The Mindy Project’s Hulu Debut Proves This Is One Show That Absolutely Deserved to Be Saved

The show is as smart, funny, and frustrating as ever—and a little weirder, too.

Photo by Cindy Ord/Getty Images for SCAD

Returning shows are to the fall TV lineup what The Phantom of the Opera is to Broadway: unglamorous and ignored by critics, but a reliable known quantity that many people still actively seek out. The only time most established shows are discussed is when the following year’s schedule is announced, and then all anyone seems interested in is whether they were renewed or canceled.

In May, The Mindy Project was killed by Fox only to be brought back from the dead by Hulu, where Season 4 premieres on Sept. 15. (Hulu will dole out the 26 episodes on Tuesdays, old-school television-style.) When shows are revived by streaming services, only two questions really matter: Has the show changed much in the move from broadcast to streaming, and did it deserve to be saved?

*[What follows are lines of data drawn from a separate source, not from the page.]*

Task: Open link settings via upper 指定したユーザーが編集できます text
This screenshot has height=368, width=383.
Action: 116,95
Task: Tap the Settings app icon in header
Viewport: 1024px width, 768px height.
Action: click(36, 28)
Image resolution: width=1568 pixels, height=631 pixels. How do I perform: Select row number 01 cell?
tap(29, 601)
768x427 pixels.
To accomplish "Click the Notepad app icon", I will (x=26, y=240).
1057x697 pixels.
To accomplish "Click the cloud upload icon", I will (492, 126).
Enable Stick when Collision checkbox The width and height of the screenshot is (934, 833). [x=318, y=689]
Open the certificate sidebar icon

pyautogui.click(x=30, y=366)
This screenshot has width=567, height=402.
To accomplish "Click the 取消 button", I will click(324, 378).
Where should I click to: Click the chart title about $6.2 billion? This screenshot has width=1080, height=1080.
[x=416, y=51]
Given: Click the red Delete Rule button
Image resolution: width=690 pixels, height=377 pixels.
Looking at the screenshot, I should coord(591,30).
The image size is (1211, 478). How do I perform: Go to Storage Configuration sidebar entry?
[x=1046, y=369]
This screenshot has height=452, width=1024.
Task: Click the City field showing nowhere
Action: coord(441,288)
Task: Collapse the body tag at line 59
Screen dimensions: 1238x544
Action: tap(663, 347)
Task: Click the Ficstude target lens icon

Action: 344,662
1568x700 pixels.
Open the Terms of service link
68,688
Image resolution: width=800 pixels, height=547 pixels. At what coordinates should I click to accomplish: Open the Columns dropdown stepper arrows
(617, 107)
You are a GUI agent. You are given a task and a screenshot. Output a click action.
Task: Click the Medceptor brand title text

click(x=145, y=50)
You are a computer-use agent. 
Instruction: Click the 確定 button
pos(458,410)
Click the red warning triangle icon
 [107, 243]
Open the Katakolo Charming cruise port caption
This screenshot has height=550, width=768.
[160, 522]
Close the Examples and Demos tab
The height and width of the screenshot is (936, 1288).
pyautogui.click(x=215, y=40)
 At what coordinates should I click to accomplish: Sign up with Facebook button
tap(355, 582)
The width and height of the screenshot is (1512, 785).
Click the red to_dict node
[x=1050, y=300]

Since Season 4 begins at the exact moment where Season 3 ended—with Danny Castellano (Chris Messina), Mindy Lahiri’s boyfriend and father of the child she’s carrying, knocking on the door of her parents’ apartment in Mumbai, India—the answer to the first question is no. The Hulu version of The Mindy Project is like the Fox version of The Mindy Project, except the running time might vary a little from week to week; we won’t know how many people are watching; and there’s no chance of an early cancelation.

Otherwise, the show is as smart, funny, and frustrating as ever. It makes me laugh and leaves me feeling like a pop-culture mastermind for picking up on its many sneaky allusions and name-drops, but it also drives me crazy.  Sometimes Mindy Lahiri is a superconfident, hypercompetent physician who thinks she looks like Frieda Pinto (she’s beautiful, but she doesn’t), and sometimes she’s an immature idiot who commits a fireable offense every time she walks into the office. At times Danny is sweet and loving, at others he’s a narrow-minded momma’s boy whose ignorance of Mindy’s culture borders on racist. (Though his Staten Islander’s hatred of all things Bostonian—other than Mindy—feels like a bigger threat to their relationship’s long-term survival.)

For three seasons, I wondered if these wild swings were the result of inconsistent characterization or if Mindy Kaling (who is also the showrunner) was trying to demonstrate that we’re all a combination of sweet, sour, and intensely irritating. I’ve concluded that it’s the latter. Mindy’s terrible taste—she wants to replace Danny’s gorgeous grand piano with her South Park pinball machine—and Danny’s cultural insensitivity are their realest qualities. They’re also how we know they deserve each other.

In the Season 4 premiere, we finally meet Mindy’s mother and father, and together they unlock one of the show’s greatest mysteries: Her mom is absurdly overconfident; her father is outrageously indulgent. That explains Mindy’s peculiar personality.

While Danny is off in India meeting the parents, Mindy is living out a Sliding Doors fantasy in New York, in which she awakes to find herself in an apartment so luxurious that she wonders, “Did I break into Mariah Carey’s penthouse and fall asleep again?” In this alternate universe, where Mindy and Danny are just bickering co-workers, she shares that slick Gramercy Park pad with her husband, Matt, played by Joseph Gordon-Levitt, a Real Housewives producer straight out of her rom-com dreams.

Who knows if Fox would’ve green-lit a potentially confusing body-switch storyline in a season premiere—but it seems unlikely, given broadcasters’ need to attract millions of viewers to their commercials. That the first Hulu episode should both keep the Danny plot moving and incorporate a high-concept supernatural element speaks volumes for the company’s interest in doing more than just keeping the show ticking along—and for Kaling’s ambition. That answers the second question: The show definitely deserved to be saved.